In Canada, patients certified with celiac disease by their physicians are eligible for financial subsidies from the federal government in the form of income tax reduction under medical expenses to reimburse the incremental costs of gluten-free foods incurred in the previous year (93). However, this approach has several limitations. It is not a real-time financial subsidy that mirrors a person’s day-to-day need for gluten-free (GF) products. It also disadvantages low-income families and their children with celiac disease, as tax-reduction provides little financial gain to them. Furthermore, additional costs for food transportation, gasoline or shipping fees for GF products are not covered, forcing patients to pay out of their pockets, something that many low income families cannot afford. Alternatives such as monthly allowances and strict food provision for patients with celiac disease are modelled in countries like Italy, Argentina and Spain (93). Another plausible model is practiced in New Zealand, the Republic of Ireland, and parts of the United Kingdom, where a price subsidy exists and where certain gluten-free products fall under physician prescriptions that are then covered by medical health insurance (93).
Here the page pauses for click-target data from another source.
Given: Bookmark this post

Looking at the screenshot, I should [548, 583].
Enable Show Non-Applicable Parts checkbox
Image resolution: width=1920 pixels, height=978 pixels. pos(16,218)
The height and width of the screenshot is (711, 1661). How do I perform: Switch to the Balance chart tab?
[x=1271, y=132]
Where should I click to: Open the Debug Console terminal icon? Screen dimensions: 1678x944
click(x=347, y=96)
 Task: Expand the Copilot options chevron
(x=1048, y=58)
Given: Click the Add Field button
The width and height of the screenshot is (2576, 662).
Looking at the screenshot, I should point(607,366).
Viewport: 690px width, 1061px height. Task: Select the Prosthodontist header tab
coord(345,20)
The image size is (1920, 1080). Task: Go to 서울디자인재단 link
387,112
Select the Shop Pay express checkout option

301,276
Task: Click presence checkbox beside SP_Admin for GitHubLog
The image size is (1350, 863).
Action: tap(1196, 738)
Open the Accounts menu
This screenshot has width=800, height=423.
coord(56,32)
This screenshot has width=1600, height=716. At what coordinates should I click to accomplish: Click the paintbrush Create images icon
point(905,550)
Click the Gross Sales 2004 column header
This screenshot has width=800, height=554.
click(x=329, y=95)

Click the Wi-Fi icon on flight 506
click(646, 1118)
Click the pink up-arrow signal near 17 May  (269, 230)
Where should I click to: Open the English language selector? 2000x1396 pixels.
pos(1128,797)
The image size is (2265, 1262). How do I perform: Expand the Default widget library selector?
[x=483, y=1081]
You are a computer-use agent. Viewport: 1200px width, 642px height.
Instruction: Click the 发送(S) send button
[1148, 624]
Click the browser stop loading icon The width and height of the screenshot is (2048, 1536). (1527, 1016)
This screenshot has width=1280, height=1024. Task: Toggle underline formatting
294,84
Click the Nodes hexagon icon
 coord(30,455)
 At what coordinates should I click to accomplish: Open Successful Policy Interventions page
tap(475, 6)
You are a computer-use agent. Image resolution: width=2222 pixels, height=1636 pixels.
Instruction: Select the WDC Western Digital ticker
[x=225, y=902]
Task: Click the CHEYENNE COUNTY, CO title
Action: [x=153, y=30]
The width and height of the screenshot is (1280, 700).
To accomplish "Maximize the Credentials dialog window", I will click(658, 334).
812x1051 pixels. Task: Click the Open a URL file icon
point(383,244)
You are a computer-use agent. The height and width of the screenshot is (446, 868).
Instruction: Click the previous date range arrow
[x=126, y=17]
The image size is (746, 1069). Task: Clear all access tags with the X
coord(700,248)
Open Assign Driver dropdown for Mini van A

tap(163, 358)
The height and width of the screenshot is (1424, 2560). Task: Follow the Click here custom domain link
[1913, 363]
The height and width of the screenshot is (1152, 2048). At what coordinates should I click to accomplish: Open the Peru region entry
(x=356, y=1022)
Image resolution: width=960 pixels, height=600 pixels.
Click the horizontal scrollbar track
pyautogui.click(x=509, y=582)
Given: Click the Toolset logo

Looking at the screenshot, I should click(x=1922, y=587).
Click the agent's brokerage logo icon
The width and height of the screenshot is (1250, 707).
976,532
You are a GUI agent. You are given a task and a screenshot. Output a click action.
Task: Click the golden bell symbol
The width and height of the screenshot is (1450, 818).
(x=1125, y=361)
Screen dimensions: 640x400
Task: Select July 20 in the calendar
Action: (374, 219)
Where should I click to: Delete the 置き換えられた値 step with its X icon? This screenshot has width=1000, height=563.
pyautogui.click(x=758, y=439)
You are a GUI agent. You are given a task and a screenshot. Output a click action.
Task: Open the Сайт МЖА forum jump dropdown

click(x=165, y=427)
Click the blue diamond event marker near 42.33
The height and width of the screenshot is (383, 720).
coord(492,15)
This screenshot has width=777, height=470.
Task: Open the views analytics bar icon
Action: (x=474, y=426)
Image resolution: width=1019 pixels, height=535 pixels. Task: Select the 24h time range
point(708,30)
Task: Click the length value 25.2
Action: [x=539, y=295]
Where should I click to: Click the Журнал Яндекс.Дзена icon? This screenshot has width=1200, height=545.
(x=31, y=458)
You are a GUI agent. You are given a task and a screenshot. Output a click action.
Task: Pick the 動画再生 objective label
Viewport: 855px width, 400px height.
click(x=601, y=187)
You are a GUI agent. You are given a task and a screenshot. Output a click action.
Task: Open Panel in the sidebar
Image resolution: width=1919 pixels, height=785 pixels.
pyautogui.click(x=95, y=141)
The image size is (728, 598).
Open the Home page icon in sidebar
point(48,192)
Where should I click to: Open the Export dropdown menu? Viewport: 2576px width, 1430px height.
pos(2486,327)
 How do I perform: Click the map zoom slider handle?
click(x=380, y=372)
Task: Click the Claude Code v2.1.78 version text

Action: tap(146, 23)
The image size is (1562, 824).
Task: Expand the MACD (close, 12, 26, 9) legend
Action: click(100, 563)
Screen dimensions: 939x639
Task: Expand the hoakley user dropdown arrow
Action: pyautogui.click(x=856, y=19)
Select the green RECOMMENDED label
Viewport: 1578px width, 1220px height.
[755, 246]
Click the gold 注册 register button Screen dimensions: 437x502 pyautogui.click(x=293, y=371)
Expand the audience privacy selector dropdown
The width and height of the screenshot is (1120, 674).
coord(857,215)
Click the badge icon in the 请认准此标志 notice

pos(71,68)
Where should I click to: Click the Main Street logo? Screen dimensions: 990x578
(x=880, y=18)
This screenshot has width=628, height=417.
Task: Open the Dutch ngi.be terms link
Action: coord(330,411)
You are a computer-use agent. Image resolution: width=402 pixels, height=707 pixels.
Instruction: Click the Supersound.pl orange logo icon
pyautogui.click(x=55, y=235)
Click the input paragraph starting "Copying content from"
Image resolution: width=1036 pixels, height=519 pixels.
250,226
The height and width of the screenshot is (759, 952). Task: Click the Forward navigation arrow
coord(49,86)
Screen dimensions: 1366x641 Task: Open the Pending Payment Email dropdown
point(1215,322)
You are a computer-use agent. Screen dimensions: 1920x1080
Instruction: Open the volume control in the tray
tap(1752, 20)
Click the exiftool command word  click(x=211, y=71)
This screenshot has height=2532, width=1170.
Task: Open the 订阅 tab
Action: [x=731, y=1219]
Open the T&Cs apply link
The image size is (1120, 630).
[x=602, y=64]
In summary, celiac disease has transformed from being a regional pediatric disease in the first half of the 20th century to a global disease affecting all ages—especially adults 40 to 60 years of age—in this millennium. It is clear that celiac disease is more prevalent than once thought. With the advances in the understanding of disease pathogenesis and disease genetics, the treatment of celiac disease has evolved beyond the dietary restriction of gluten-containing foods toward potentially new adjunctive therapies that could modify disease severity and lead to improved long-term outcomes. Celiac disease is rapidly moving forward in daily practice and is entering the mainstream of gastroenterology.